Vu la procédure suivante :
Procédure contentieuse antérieure :
Mme A... B... et M. C... D... ont demandé au tribunal administratif de Nantes d'annuler la décision du 27 octobre 2022 par laquelle la commission de recours contre les décisions de refus de visa d'entrée en France a rejeté leur recours formé contre une décision des autorités consulaires françaises à Alger (Algérie) refusant de délivrer à M. D... un visa de long séjour au titre du regroupement familial.
Par un jugement n° 2216740 du 31 octobre 2023, le tribunal administratif de Nantes a rejeté leur demande.

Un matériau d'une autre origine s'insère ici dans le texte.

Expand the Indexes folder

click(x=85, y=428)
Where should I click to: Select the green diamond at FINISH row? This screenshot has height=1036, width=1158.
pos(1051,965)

Procédure devant la cour :
Par une requête enregistrée le 29 novembre 2023, et des pièces enregistrées le 2 janvier puis les 14 et 21 mai 2024, Mme B... et M. D..., représentés par Me Bazin-Clauzade, demandent à la cour :
1°) d'annuler ce jugement du tribunal administratif de Nantes du 31 octobre 2023 ;
2°) d'annuler la décision de la commission de recours contre les décisions de refus de visa d'entrée en France du 27 octobre 2022 ;
3°) d'enjoindre, sous astreinte de 120 euros par jour de retard, au ministre de l'intérieur de faire délivrer le visa sollicité ;
4°) de mettre à la charge de l'Etat le versement à leur conseil, qui renonce à percevoir la part contributive de l'Etat au titre de l'aide juridictionnelle, d'une somme de 1 500 euros sur le fondement des dispositions combinées des articles L. 761-1 du code de justice administrative et 37 de la loi n° 91-647 du 10 juillet 1991.
Ils soutiennent que :
- la décision contestée est entachée d'une erreur manifeste d'appréciation en ce qu'elle estime que la demande présente un risque de détournement de l'objet du visa pour se maintenir en France ; que M. D... n'a jamais tenté de se marier à Marseille ; qu'il a renoncé à son mariage avec une ressortissante française à Reims ; ce projet de mariage en juillet 2019 ne saurait suffire à remettre en cause son intention matrimoniale avec Mme B... ; son implication dans la vie des filles de cette dernière atteste de la sincérité de ses sentiments ; à la date de son mariage son visa restait valide de sorte qu'il pouvait régulièrement venir en France ; ils n'ont pu se voir en raison des restrictions sanitaires durant la crise du Covid ; Mme B... justifie de ses allers-retours en Algérie pour voir son mari ; ils produisent également des échanges messenger qui démontrent la sincérité de leur relation ; il existe un faisceau d'indices précis et concordants permettant d'écarter le caractère frauduleux de leur mariage ;
- la décision contestée est contraire aux stipulations de l'article 8 de la convention européenne de sauvegarde des droits de l'homme et des libertés fondamentales et porte une atteinte disproportionnée à leur droit de vivre une vie familiale normale.
Des pièces ont été enregistrées le 29 mai 2024, après la clôture d'instruction, pour Mme B..., et n'ont pas été communiquées.
Un mémoire en défense a été enregistré par le ministre de l'intérieur et des outre-mer le 30 mai 2024, après la clôture de l'instruction, et n'a pas été communiqué.
Mme B... a été admise au bénéfice de l'aide juridictionnelle totale par une décision du 8 février 2024.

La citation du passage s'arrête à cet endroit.